Пространство литературного воображения, промежуточное и непредсказуемо контактное, интригует не только читателей, но и самих литераторов. Фактически о нем рассуждает уже Генри Филдинг, сравнивая роман с зеркалом, которое предъявляется «тысячам, в тишине их кабинетов, чтобы они могли узреть свое уродство и постарались бы от него избавиться, – и таким образом, претерпев тайное унижение, избегли бы публичного срама»[112]. Читая в уединении личного «кабинета», каждый прекрасно сознает, что в сходном с ним положении одновременно пребывают «тысячи» других людей. Созерцание себя и суждение о себе неотделимы от созерцания другого и суждения о далеком, интимность и публичность подразумевают друг друга. Тот же механизм в еще более драматической форме демонстрирует бодлеровская миниатюра «Зеркало», написанная спустя сто с лишним лет после «Джозефа Эндрюса». Она представляет собой диалог неизвестных в некоем интерьере – по-видимому, городском и общедоступном, поскольку он допускает спонтанный контакт незнакомцев:
Входит уродливый человек и смотрит на себя в зеркало.
– Зачем вы смотритесь в зеркало, если то, что вы там видите, явно не доставляет вам удовольствия?
Уродец отвечает мне:
– Милостивый государь, согласно бессмертным принципам восемьдесят девятого года, все люди равны в своих правах; следовательно, я имею право смотреться в зеркало, а что до удовольствия или неудовольствия, это уж пусть останется на моей совести.
С позиции здравого смысла я был, без сомнения, прав; но, с точки зрения закона, и он не был так уж неправ[113].
«Бессмертные принципы» абстрактного равенства человеческих единиц подразумевают право каждого соотноситься с собственным образом – призрачным двойником, глядящим из поверхности зеркала-текста. Эта точка зрения у Бодлера противопоставлена натуральности здравого смысла – естественной, «частной» реакции удовольствия/неудовольствия, одобрения/порицания. Судить с уверенностью о превосходстве той или другой «позиции» ситуация не дает оснований – и сказать, кто есть кто в разыгрываемом диалоге, также не представляется возможным. Нетрудно предположить, что урод перед зеркалом – это вариант типического «буржуазного человека», вроде аптекаря Оме. Но… может быть, на ригориста Оме больше похож как раз его оппонент, заглядывающий, кстати, в то же зеркало? Скорее всего, здесь развертывается неразрешимый спор с самим собой внутренне расщепленного «современного» субъекта – и читатель не только волен, но даже обязан этот спор продолжить.
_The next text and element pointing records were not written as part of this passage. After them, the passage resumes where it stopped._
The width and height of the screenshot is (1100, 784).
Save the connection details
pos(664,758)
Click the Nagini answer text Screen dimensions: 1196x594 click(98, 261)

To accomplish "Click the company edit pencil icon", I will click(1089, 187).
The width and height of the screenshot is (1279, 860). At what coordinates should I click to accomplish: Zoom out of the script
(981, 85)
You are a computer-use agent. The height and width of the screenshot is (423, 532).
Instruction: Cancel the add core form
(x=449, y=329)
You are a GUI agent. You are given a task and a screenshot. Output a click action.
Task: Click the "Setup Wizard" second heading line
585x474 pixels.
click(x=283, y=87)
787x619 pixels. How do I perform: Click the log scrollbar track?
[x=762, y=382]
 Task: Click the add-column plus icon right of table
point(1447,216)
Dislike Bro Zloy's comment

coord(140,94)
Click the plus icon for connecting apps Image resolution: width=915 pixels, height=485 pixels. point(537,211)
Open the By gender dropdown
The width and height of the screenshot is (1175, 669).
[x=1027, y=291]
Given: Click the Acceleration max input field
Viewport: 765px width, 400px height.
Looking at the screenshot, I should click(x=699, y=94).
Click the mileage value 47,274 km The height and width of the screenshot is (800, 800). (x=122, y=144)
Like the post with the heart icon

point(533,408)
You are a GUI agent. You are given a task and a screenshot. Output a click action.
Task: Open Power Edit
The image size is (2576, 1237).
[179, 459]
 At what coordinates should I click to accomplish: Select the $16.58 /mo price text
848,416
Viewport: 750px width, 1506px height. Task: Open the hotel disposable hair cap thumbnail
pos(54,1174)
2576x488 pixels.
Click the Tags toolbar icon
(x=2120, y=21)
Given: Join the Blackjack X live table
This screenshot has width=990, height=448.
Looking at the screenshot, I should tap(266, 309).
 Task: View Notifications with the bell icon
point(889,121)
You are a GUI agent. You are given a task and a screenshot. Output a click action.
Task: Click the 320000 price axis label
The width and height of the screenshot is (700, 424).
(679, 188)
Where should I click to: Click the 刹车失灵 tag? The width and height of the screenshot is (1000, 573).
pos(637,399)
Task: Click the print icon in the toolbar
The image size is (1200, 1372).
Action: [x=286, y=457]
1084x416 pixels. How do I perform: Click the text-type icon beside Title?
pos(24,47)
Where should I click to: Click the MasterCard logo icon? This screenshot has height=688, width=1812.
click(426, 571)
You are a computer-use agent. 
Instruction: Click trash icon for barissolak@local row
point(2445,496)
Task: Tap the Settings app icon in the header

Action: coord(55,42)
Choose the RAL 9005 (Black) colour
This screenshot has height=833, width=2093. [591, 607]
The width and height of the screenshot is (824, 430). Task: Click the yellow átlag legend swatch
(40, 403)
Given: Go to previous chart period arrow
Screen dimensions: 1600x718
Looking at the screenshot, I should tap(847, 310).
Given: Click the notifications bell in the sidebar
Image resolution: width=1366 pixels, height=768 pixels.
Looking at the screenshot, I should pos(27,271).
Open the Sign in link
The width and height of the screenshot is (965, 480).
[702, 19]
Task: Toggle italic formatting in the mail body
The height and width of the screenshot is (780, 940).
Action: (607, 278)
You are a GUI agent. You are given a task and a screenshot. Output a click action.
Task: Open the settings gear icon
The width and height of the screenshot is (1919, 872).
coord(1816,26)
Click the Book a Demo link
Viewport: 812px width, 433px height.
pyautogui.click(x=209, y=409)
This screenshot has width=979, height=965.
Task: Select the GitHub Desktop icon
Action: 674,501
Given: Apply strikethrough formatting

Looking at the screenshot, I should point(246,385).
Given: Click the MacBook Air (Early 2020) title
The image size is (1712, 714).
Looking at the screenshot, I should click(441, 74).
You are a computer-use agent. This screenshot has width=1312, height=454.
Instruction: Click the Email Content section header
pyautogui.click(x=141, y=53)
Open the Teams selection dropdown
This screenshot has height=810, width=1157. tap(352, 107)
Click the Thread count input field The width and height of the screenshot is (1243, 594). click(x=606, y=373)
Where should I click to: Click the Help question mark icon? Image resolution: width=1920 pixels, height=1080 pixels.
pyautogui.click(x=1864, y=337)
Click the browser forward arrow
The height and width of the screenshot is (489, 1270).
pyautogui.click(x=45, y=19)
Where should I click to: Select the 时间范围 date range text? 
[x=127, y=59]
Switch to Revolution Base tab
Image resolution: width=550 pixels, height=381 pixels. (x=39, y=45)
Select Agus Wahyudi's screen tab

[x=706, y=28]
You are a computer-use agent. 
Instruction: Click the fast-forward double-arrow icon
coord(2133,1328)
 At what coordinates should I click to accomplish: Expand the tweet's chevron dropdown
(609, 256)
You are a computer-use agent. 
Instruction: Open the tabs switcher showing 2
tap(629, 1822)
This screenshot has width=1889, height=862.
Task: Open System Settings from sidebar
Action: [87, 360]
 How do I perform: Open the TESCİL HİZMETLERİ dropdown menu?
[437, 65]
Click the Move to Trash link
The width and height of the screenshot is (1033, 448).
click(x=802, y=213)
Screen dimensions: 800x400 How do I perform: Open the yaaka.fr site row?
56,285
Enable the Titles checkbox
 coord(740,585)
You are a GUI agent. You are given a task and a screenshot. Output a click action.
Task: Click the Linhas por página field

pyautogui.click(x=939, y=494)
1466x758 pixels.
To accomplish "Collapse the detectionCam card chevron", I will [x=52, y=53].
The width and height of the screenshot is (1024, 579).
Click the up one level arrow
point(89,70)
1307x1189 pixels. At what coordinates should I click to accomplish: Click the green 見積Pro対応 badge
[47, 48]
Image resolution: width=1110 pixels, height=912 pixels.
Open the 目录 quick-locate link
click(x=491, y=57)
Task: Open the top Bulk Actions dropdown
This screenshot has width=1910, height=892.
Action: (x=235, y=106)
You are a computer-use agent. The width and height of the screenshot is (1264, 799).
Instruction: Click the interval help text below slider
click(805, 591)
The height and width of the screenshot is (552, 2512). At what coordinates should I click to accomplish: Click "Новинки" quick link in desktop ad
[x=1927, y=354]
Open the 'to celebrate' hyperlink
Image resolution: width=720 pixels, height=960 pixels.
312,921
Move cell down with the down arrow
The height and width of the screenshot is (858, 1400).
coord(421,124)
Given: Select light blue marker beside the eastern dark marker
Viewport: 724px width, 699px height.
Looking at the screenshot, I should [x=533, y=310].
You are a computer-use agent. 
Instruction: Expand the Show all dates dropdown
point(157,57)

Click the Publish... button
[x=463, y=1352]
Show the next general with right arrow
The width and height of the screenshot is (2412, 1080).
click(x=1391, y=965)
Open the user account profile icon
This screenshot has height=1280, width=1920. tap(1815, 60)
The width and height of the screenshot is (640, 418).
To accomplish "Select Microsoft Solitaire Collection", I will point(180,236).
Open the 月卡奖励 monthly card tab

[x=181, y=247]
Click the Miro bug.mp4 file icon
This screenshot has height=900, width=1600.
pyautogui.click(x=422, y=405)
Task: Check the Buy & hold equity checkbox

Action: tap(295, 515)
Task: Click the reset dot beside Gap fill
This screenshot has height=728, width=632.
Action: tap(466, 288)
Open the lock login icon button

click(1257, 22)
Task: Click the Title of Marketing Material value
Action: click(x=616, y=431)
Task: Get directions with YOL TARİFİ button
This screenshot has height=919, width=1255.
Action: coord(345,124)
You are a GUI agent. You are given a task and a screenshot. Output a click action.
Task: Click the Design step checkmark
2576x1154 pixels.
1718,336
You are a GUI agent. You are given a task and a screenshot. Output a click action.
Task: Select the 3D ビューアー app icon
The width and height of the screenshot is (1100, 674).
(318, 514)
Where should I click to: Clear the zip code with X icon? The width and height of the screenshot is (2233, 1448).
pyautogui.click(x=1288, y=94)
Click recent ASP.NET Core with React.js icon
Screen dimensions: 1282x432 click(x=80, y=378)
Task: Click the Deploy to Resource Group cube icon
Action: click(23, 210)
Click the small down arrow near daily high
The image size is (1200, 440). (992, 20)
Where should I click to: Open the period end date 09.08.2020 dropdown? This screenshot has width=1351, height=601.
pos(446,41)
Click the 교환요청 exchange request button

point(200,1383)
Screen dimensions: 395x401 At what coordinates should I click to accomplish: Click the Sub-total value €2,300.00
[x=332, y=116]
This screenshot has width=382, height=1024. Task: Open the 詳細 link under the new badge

Что, собственно, и есть – литература.
Романное чтение предполагает сложно устроенную, экспериментальную игру, от участников которой требуется развитое «ролевое воображение». С точки зрения читателя, происходит примерно следущее: некто (повествователь, которого, как правило, трудно себе представить, хотя контакт с ним на уровне текста непосредственен и интимен) рассказывает мне историю, явно вымышленную кем-то (автором, сочинителем, о чьих мотивациях и намерениях, никогда не заявленных прямо, я могу лишь догадываться), о ком-то, чье существование я принимаю как условно-реальное. Частичное отождествление читающего сразу с несколькими виртуальными субъектами осуществляется в разных плоскостях и на разных основаниях. Для человека, не принадлежащего литературной культуре, это кунштюк крайне странный и непонятного назначения[114]; для человека, уже в ней освоившегося, – привычная дисциплина и источник тонких наслаждений.